Published: 29 October 2019
Last updated: 4 March 2024
WHENEVER I LEAVE MY HOME in Israel to visit London, I make a pilgrimage to the four-story bookstore on Gower Street, next to University College London. A visit to the store satisfies my book hunger, but also accords with the practice of returning to the scene where one experienced a miraculous transcendence of the natural order of the world.
You see, in the early 1980s, one of the most perplexing and unimaginable things that ever happened to me occurred in the cluttered and claustrophobic basement of this bookstore.
The truth is our story begins more than 15 years earlier, sometime in 1964. I was then doing my army service, assigned to the office of the chief rabbi of the IDF as a journalist for the army’s magazine, Machanayim, which surveyed Jewish affairs in Israel and worldwide.
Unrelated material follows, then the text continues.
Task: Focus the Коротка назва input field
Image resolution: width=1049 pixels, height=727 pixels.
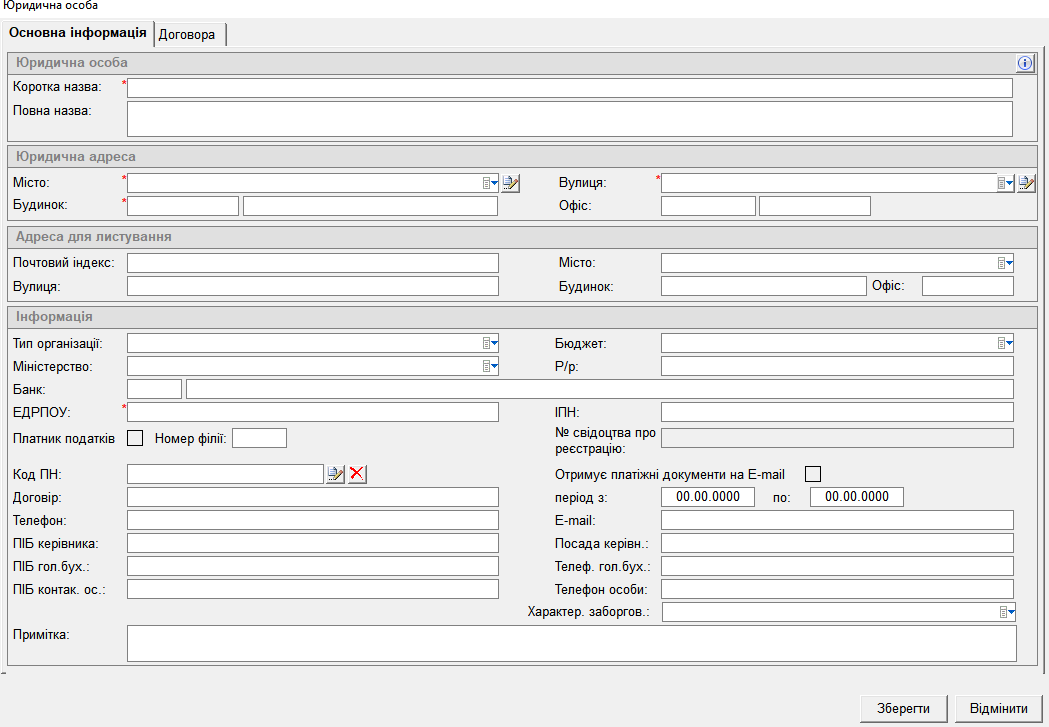Action: (569, 88)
Officially the editorial offices were on the base of the Military Rabbinate in Jaffa, but in reality, we sat in the building of the Davar newspaper, at 45 Sheinkin Street in Tel Aviv. That is, I sat there—the editorial assistant, copy editor, proofreader, printer’s assistant, packager, and delivery boy all wrapped up in one!
Davar had won the tender to serve as the outsourced printer for the Department of Defence and made a third-floor walk-through office available to the “visiting editors.” Our story begins in this room.
Toiling away, I sat editing an article by professors Dov Sadan, David Flusser, or Hugo Bergmann, when in walked a bespectacled, civilian-clad man of around 30. He had a pleasant demeanour, wore his Anglo-Saxon appearance lightly, and introduced himself as Efraim Halevy, part-time editor of a monthly magazine for army officers put out by the Chief Education Office.